There are some nice I/O patterns, etc to this layout. But I'm not sure
how it fits in the "Bundle Format" that has been discussed. (Whether you
would actually need to create a container in a container, or whether it
would be explicitly addressed by the overall format).

The other thing I've discovered, is that compression over reverse
ancestry is *WAY* better than any of the other base selection methods
(at least for our builtins.py file). Which doesn't play as nicely with
having deltas based on the one previous in the file (since you will have
some amount of branching).

Some comparisons:

        lh_child_child   280,676 (1 full=40,956, 1288 delta=239,720)
        lh_parent        384,440 (4 full=51,394, 1285 delta=333,046)
        by_size          540,134 (1 full=40,956, 1288 delta=499,178)
        linear           614,800 (1 full=37,897, 1288 delta=576,903)

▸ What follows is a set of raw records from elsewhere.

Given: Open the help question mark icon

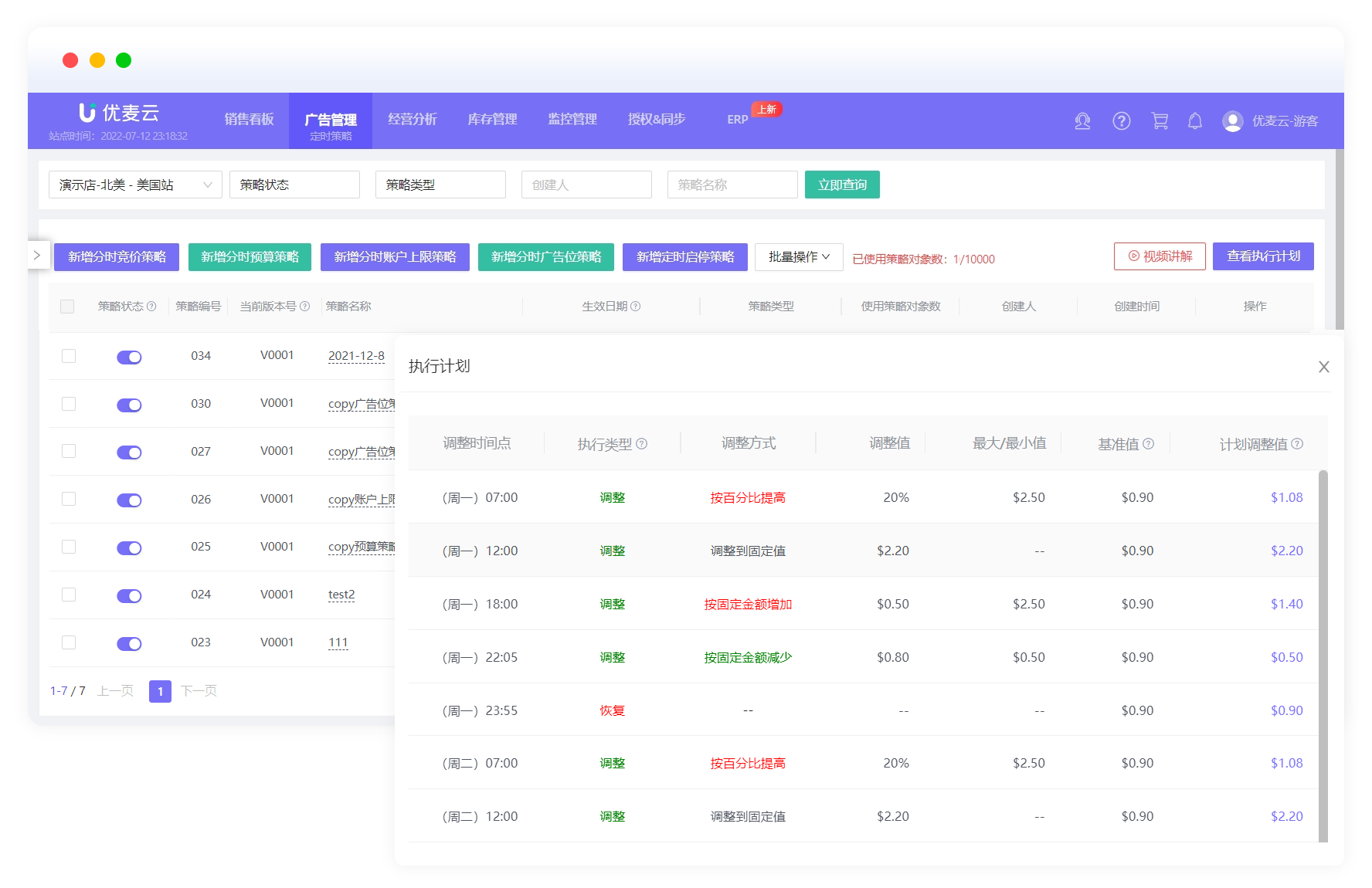Looking at the screenshot, I should pos(1121,121).
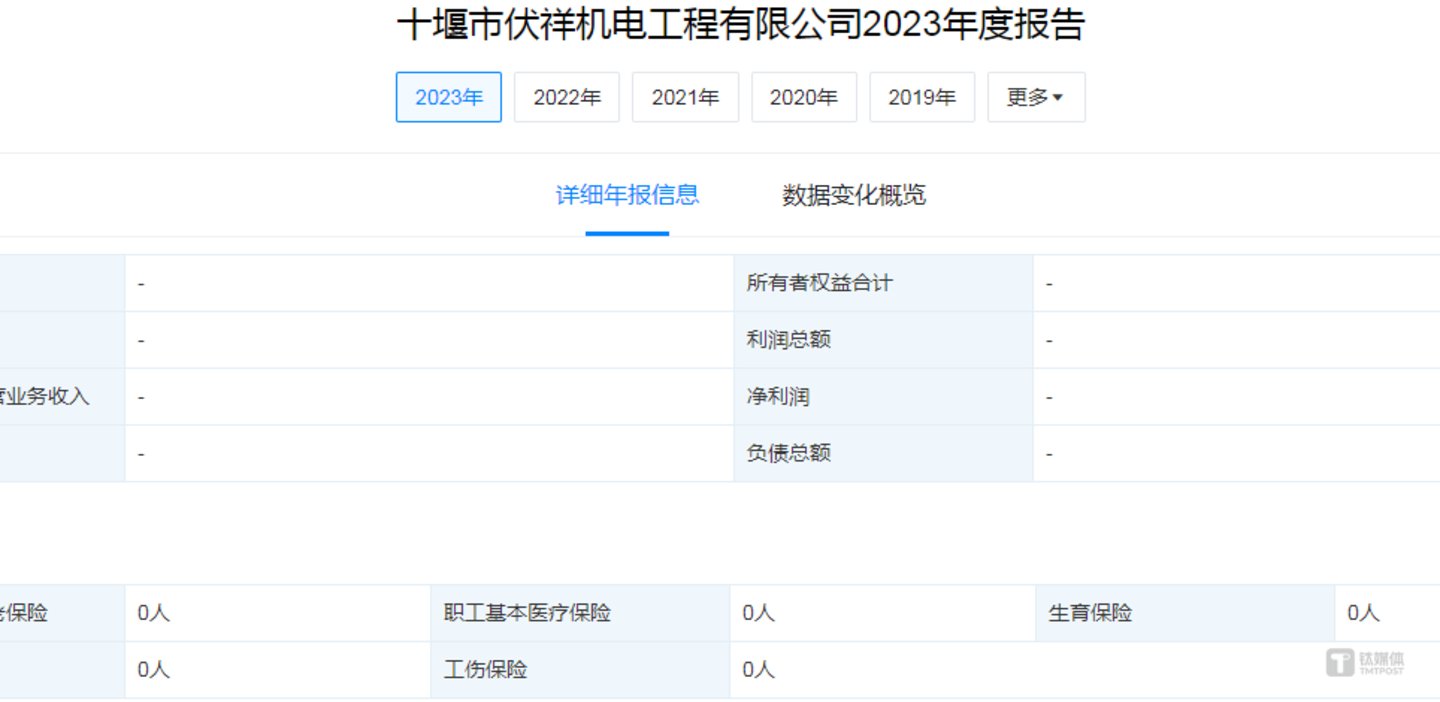This screenshot has width=1440, height=702.
Task: Choose the 2019年 annual report
Action: [x=921, y=97]
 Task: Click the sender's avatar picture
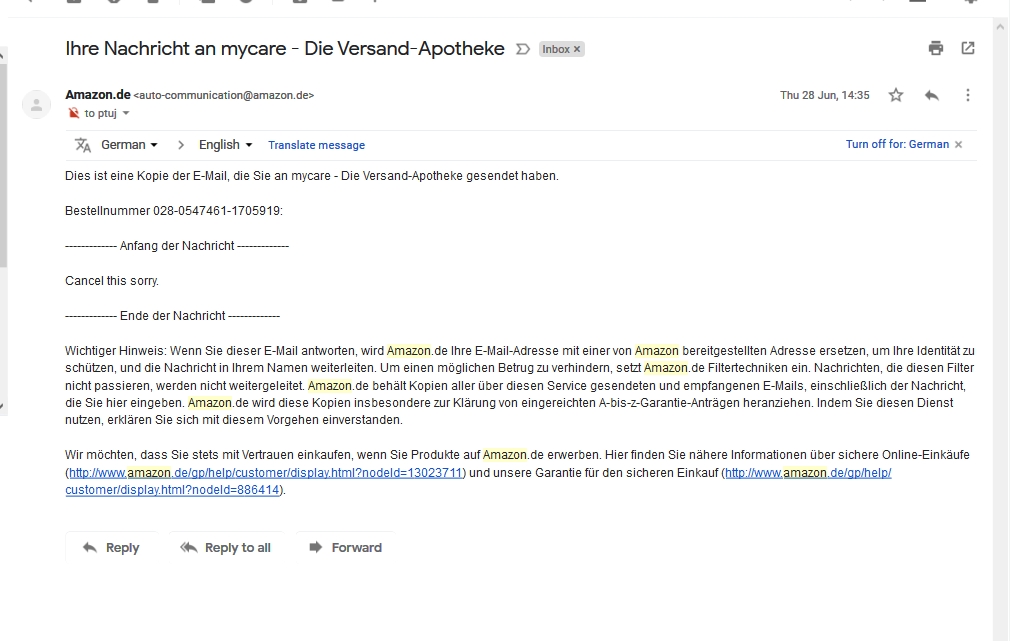[36, 104]
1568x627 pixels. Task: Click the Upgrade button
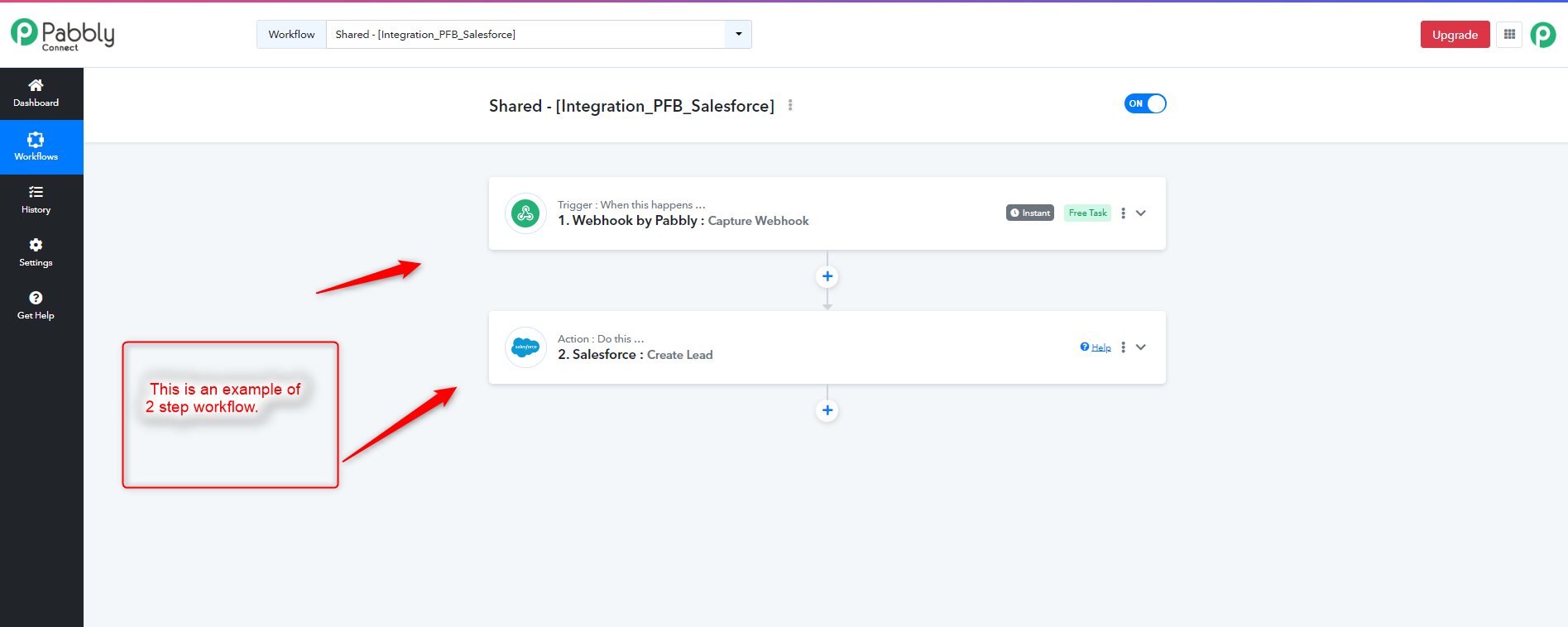1455,35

Now, this has each delta individually compressed, rather than compressed
along the whole range (because that is how xdelta3 works).

builtins.py has 4 'root' nodes, and 1285 deltas (and in my repository
actually has about 100 'tip' nodes).

Anyway, if you compress each node versus a child who claims it as a left
hand parent (or any child if you can't find the first kind) the whole
history takes up 280kB.

If you go to each node, and compress relative to its LH parent, it is
380KB (+35% bigger).

If you just sort all of them by size, make the first node the "largest"
and every smaller file come after, it is 540kB (+92% above 'optimal')

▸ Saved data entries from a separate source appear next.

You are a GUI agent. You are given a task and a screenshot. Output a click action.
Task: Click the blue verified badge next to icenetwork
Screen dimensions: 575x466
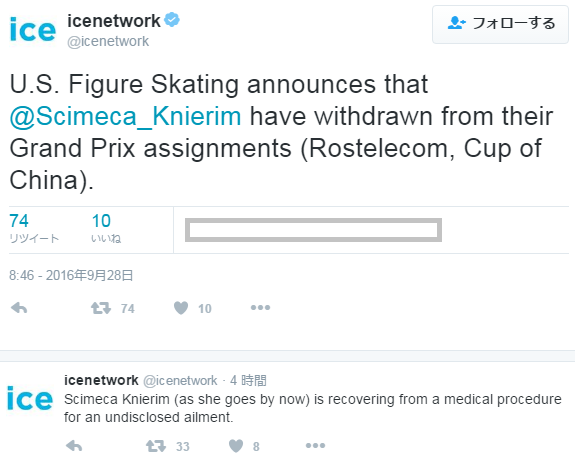coord(172,19)
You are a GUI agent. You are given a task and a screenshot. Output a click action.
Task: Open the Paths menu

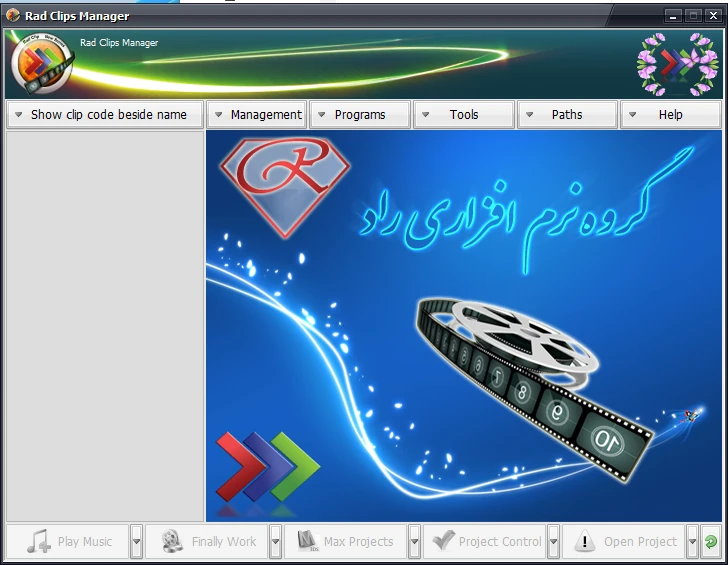click(567, 115)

If you just use the same topological sorting that is already present in
my builtins.py you get 614kB (+120% above the smallest).

Some other interesting facts...
4 compressed fulltexts for lh_parent fit in approximately the same size
as 1 compresed fulltext for the other algorithms. This is because those
nodes are when builtins.py was small (revno <100), rather than when
builtins.py was big (revno >2000).

So for a transmission bundle, where you want "optimum" compression,
compressing by ancestry seems a definite win.

For a "repository" bundle, where you want "optimal" extraction speed, we
may play with the tradeoffs a bit. Because 'by_size' does ok, and it
means that each revision is compressed against the one that comes before
it in the file (so you can read 200 and hit what you want).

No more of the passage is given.